From: Brown Eyed Baker
Dough:4 tbsp. unsalted butter; divided: 2 tbsp. softened and 2 tbsp. melted
1 C. milk, warm (about 110 degrees)
1/3 C. Water (about 110 degrees)
1/4 C. granulated sugar
1 pkg. instant yeast
3 1/4 C. All-purpose flour, plus extra for surface
2 tsp. Salt
1 C. Sugar
2 tsp. Cinnamon
1/4 C. Butter/Margarine
1/2 C. packed Brown sugar
Glaze (to drizzle on top after baking):
1 C. Confectioners’ Sugar
2 tbsp. milk
1. Butter Bundt pan with 2 tablespoons softened butter. Set aside.
2. In a large measuring cup, mix together milk, water, melted butter, sugar and yeast. Mix flour and salt in standing mixer fitted with dough hook. Turn machine to low and slowly add milk mixture. After dough comes together, increase speed to medium and mix until dough is shiny and smooth, 6 to 7 minutes. Turn dough onto lightly floured counter and knead briefly to form smooth, round ball. Coat large bowl with nonstick cooking spray. Place dough in bowl and coat surface of dough with cooking spray. Cover bowl with plastic wrap and place in a draft-free area until dough doubles in size, 50 to 60 minutes.
3. For the sugar coating: While the dough is rising, mix brown sugar and cinnamon together in a bowl. Place melted butter in second bowl. Set aside.
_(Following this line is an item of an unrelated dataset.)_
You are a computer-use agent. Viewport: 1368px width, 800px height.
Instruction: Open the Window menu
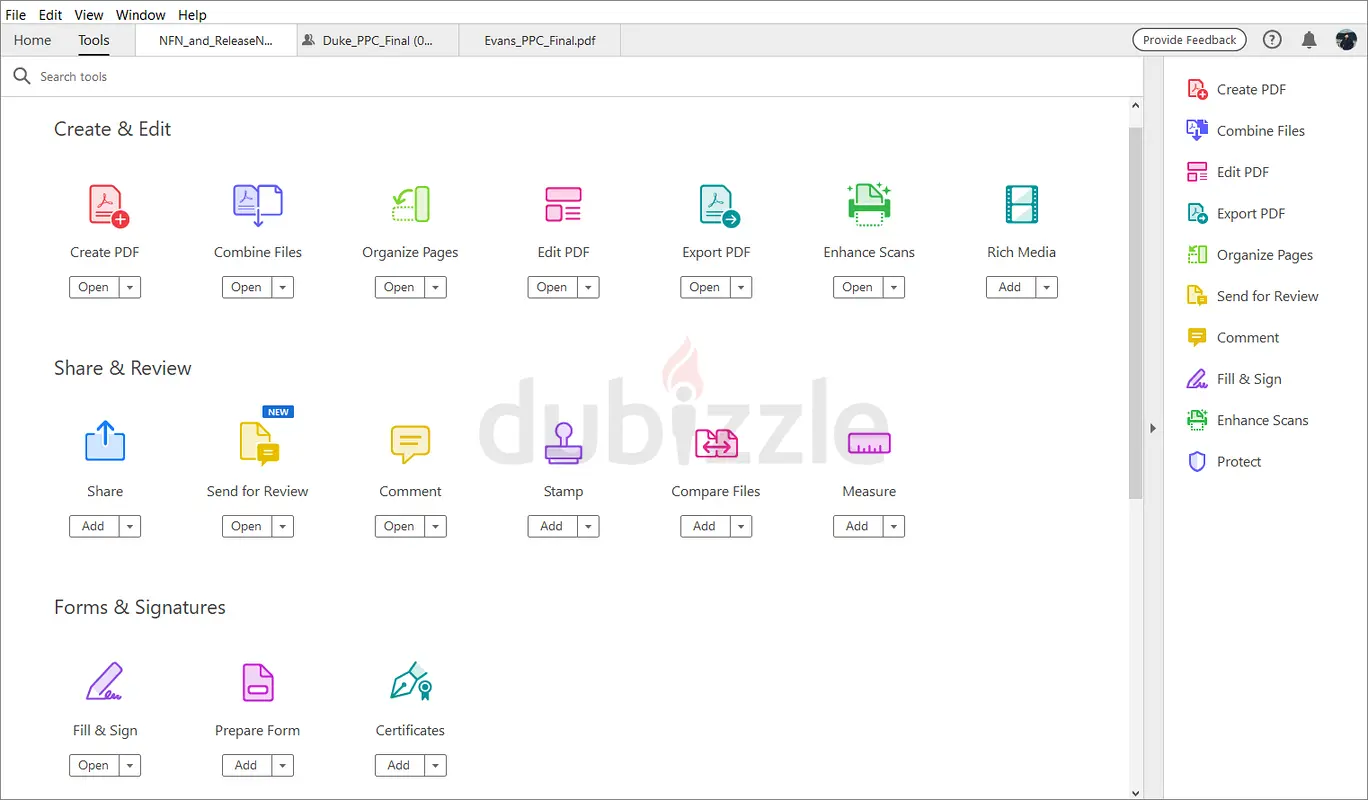pyautogui.click(x=140, y=15)

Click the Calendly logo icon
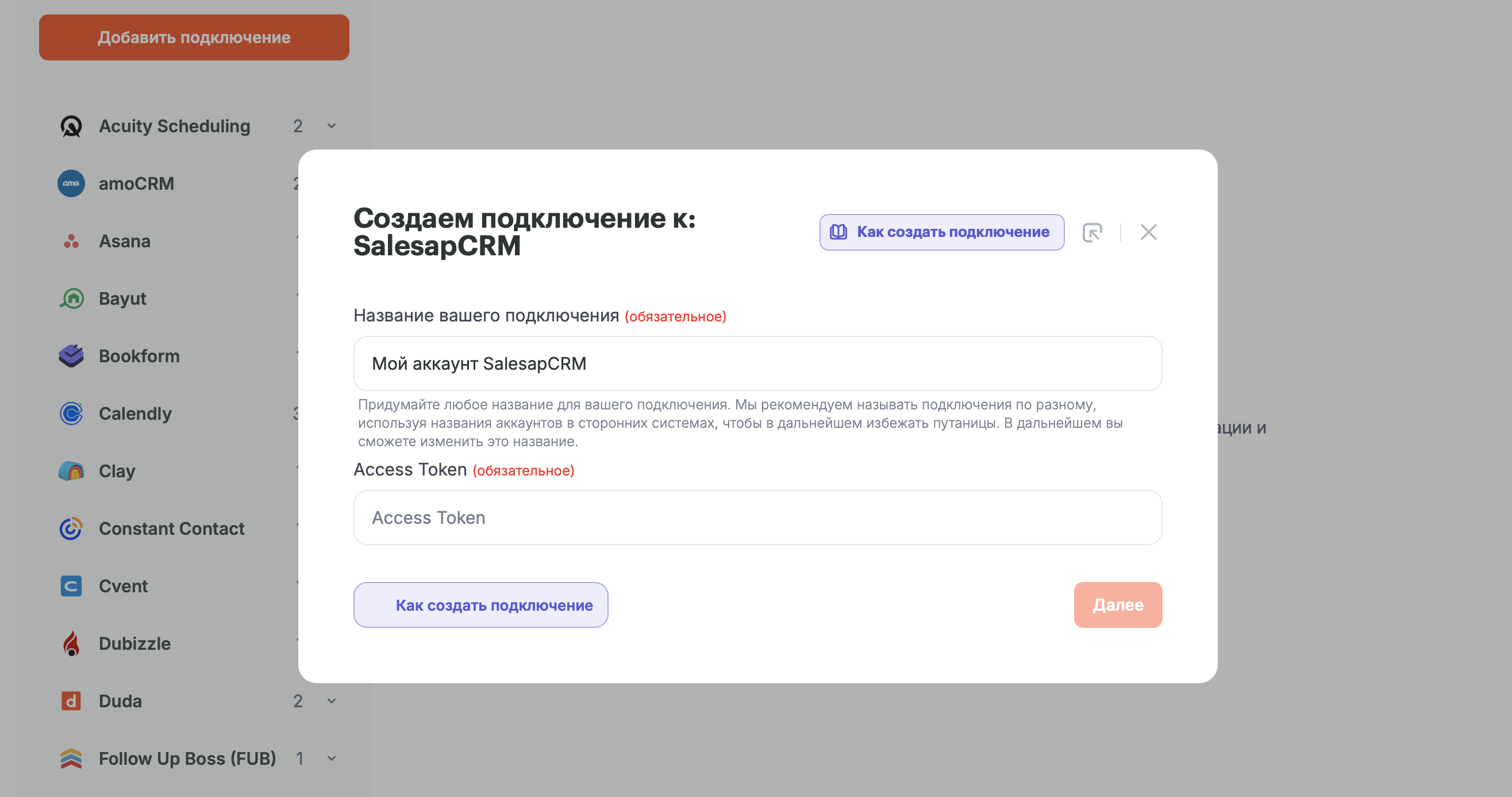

4. To form the bread: Gently remove the dough from the bowl, and pat into a rough 8-inch square. Using a bench scraper or knife, cut dough into 64 pieces.
5. Roll each dough piece into a ball. Working one at a time, dip the balls into the melted butter, allowing excess butter to drip back into the bowl. Roll in the brown sugar mixture, and then layer balls in the Bundt pan, staggering seams where dough balls meet as you build layers.
6. Cover the Bundt pan tightly with plastic wrap and place in draft-free area until dough balls are puffy and have risen 1 to 2 inches from top of pan, 50 to 70 minutes. Preheat oven to 350 degrees.
7. After the dough balls have risen a second time put together your glaze. In a small saucepan, melt the 1/2 C. Butter. Add the brown sugar and heat over medium heat for 1 minute. Let cool for a minute and then pour over the dough balls.
8. Bake your monkey bread until the top is deep brown and caramel begins to bubble around the edges, 30 to 35 minutes. Cool in the pan for 5 minutes, then turn out onto a platter and allow to cool slightly, about 10 minutes.
9. For the glaze: While the bread cools, whisk the confectioners’ sugar and milk in a small bowl until the lumps are gone. Using a whisk, drizzle the glaze over the monkey bread, letting it run over top and down the sides of the bread. Serve warm.
*Note from Brown Eyed Baker: To make without a stand mixer: In step 2, mix the flour and salt in a large bowl. Make a well in the flour, then add the milk mixture to the well. Using a wooden spoon, stir until the dough becomes shaggy and is difficult to stir. Turn out the dough onto a lightly floured work surface and begin to knead, incorporating the shaggy scraps back into the dough. Knead until dough is smooth and satiny, about 10 minutes. Shape into a taut ball and proceed as directed.